On November 8, 2019, the Centers for Disease Control and Prevention (CDC) released an updated statement confirming the presence of vitamin E acetate (tocopheryl acetate) in lung fluid samples taken from multiple patients diagnosed with e-cigarette or vaping product use associated lung injury (EVALI). Vitamin E acetate is one of several unregulated additives used primarily in illicit market vaping products that the CDC is investigating as a potential cause of the recent epidemic of illnesses and deaths. Laboratory testing of fluid collected from the lungs of 29 patients with EVALI submitted to CDC from 10 states found vitamin E acetate in all of the fluid samples.
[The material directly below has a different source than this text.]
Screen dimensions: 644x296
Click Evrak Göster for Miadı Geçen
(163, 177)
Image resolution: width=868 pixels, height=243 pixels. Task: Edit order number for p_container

CDC reports that “this is the first time that we have detected a potential chemical of concern in biologic samples from patients with these lung injuries.”
The affected patients used both THC and nicotine vape products. THC was identified in 82% of the samples and nicotine was identified in 62% of the samples. No suspect chemicals other than vitamin E acetate were identified in the samples tested. CDC reports that it could not detect a range of other chemicals that might be found in vaping products, including plant oils, petroleum distillates such as mineral oil, medium chain triglyceride (MCT) oil and terpenes.
According to CDC, “these findings provide direct evidence of vitamin E acetate at the primary site of injury within the lungs.” CDC cautions, however, that although it appears vitamin E acetate is associated with EVALI, there may be multiple causes of the outbreak and “many different substances and product sources are still under investigation.”
In addition to a general recommendation by CBC that no nicotine- or THC-based vaping product be used, CDC specifically recommends that people should not buy any type of vape product off the street or modify or add any substance that is not intended by the manufacturer.
As of November 5, 2019, 2,051 cases of EVALI have been reported to CDC from every state except Alaska. Thirty-nine deaths have been confirmed in 24 states and the District Columbia.